Sinclair morning show guest downplayed the COVID-19 fatality rate while discussing booster shot recommendations
Written by Zachary Pleat
Published
Dr. Jeffrey Singer of the right-leaning Cato Institute, who is a frequent guest on Sinclair Broadcast Group’s weekday morning news program The National Desk, downplayed the fatality rate of COVID-19 in an interview about booster shots to protect people from the disease. The fatality rate among confirmed COVID-19 infections in the U.S. is actually four to five times higher than what Singer claimed.
The Biden administration announced on August 18 that every adult who received two doses of the Pfizer or Moderna COVID-19 vaccines should get a booster shot dated eight months after their second dose. This announcement follows the recommendation from the Food and Drug Administration and Centers for Disease Control and Prevention that people who are immunocompromised should get such booster shots.
Singer, a surgeon who also works as a senior fellow for the Cato Institute, was interviewed about such booster shots on August 20 by Sinclair’s The National Desk, which airs on 68 Sinclair-owned or -operated local TV stations. During the interview, Singer emphasized that the vaccines still offer effective protection against hospitalization and death, and he recommended older Americans or those with health conditions seek out the booster shots first. He also suggested the U.S. could produce plenty of vaccine doses both for the booster shots and to supply vaccine doses to other countries.
But later in the interview, Singer misleadingly claimed that “the COVID virus has between a 0.3 and 0.4% fatality rate,” suggesting the country treat the disease as a seasonal nuisance instead of prolonging restrictions to slow its spread.
Singer neglected to cite a source for his statistic on the COVID-19 fatality rate. But according to the Johns Hopkins Coronavirus Resource Center, the observed case-fatality ratio -- meaning the number of deaths divided by the number of confirmed COVID-19 infections -- is 1.7% in the United States as of August 24. It’s even higher for at least 10 other countries, especially Mexico, where the case-fatality rate is 7.8%.
Sadly, this is not Singer’s first time spreading COVID-19 misinformation on The National Desk.

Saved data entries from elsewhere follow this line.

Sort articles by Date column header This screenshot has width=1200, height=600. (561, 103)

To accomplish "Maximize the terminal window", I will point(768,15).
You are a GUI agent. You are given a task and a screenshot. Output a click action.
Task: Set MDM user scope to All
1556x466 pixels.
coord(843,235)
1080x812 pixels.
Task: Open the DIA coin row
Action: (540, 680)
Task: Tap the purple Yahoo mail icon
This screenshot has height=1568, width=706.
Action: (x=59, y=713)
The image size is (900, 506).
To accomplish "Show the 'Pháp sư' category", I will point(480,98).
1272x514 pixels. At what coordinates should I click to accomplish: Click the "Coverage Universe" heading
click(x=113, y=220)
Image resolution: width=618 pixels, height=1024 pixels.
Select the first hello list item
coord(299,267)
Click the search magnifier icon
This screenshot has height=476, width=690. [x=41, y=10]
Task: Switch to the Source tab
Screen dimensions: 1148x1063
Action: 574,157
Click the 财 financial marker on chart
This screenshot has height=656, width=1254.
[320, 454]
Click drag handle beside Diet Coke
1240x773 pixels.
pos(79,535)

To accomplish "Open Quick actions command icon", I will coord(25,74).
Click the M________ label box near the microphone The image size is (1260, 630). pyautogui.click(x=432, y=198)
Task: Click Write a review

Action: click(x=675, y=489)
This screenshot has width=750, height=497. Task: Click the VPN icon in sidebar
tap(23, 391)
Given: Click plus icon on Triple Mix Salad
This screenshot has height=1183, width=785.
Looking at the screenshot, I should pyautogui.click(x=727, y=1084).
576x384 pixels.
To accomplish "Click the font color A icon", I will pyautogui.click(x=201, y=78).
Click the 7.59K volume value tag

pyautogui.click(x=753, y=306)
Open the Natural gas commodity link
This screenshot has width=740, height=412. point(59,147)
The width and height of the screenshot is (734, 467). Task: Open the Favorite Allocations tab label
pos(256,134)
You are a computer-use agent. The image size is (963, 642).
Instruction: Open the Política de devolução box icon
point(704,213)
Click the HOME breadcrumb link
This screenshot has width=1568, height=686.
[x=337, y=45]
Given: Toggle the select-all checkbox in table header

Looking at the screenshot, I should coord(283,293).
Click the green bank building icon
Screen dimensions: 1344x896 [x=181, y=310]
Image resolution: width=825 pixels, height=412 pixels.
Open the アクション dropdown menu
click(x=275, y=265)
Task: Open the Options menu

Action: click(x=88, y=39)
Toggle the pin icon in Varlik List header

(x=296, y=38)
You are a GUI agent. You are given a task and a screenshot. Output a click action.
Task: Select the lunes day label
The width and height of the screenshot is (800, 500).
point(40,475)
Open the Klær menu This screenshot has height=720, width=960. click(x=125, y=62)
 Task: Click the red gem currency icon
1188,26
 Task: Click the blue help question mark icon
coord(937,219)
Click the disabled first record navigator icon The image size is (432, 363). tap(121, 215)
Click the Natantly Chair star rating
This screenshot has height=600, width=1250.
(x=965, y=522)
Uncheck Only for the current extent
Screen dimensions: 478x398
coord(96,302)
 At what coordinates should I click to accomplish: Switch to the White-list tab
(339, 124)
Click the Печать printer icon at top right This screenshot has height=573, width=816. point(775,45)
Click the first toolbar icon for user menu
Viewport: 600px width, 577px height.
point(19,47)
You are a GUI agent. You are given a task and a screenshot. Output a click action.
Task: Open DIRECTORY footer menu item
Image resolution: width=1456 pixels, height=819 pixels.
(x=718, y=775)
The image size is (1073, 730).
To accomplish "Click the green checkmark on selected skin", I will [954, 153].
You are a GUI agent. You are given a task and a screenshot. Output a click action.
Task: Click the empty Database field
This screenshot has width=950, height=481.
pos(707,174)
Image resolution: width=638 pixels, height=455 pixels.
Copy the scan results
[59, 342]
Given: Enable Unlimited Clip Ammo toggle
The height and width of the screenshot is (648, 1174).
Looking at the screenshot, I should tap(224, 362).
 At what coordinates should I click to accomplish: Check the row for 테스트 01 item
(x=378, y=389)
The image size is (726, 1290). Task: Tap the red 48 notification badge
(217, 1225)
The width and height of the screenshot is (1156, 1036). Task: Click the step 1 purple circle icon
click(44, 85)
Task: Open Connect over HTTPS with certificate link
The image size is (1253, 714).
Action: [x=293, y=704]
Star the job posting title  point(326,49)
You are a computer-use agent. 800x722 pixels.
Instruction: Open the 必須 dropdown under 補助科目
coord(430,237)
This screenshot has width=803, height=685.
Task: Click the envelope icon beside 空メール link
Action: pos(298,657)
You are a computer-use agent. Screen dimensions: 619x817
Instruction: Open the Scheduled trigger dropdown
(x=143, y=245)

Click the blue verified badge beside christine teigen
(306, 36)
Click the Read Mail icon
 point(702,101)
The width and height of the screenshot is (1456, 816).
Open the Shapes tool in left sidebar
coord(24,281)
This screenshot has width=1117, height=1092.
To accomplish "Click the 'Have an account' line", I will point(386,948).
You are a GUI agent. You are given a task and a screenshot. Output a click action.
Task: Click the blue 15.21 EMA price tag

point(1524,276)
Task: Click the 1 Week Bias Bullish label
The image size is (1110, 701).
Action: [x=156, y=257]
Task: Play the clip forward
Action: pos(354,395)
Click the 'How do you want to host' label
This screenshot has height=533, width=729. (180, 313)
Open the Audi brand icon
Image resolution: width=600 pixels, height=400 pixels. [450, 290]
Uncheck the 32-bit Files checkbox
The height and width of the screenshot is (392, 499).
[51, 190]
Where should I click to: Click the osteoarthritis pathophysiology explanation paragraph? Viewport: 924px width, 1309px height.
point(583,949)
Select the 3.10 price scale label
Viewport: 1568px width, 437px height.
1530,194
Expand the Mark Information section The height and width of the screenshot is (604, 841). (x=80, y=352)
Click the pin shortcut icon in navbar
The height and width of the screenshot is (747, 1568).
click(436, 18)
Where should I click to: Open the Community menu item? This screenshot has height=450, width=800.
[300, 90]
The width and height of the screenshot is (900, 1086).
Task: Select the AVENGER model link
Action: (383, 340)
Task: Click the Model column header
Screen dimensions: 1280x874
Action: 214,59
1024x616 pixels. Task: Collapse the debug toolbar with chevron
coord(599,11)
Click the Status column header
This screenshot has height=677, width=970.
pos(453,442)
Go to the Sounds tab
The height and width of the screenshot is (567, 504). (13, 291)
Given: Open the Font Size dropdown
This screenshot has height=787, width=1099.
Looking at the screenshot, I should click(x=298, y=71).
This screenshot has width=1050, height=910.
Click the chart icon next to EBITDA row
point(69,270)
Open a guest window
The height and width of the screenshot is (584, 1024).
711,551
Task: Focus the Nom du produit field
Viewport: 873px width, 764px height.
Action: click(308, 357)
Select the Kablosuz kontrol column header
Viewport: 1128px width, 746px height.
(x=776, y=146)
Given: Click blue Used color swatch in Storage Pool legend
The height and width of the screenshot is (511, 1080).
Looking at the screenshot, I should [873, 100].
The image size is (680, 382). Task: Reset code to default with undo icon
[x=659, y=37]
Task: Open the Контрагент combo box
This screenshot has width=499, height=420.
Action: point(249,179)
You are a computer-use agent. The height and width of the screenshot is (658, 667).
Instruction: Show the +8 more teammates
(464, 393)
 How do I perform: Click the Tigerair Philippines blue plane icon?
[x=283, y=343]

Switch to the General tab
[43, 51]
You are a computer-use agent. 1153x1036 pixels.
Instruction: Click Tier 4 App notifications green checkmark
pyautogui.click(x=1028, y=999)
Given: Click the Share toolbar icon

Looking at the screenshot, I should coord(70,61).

During the program’s premiere episode on January 18, he and Sinclair anchor Jan Jeffcoat falsely suggested that lockdowns are ineffective in slowing the spread of COVID-19. And on July 2, Singer spread skepticism of vaccinating children under the age of 12 for COVID-19, downplaying the impact of the disease among them. (Now that schools have reopened, local and national media outlets are reporting COVID-19 outbreaks in schools that are resulting in thousands of students being quarantined.)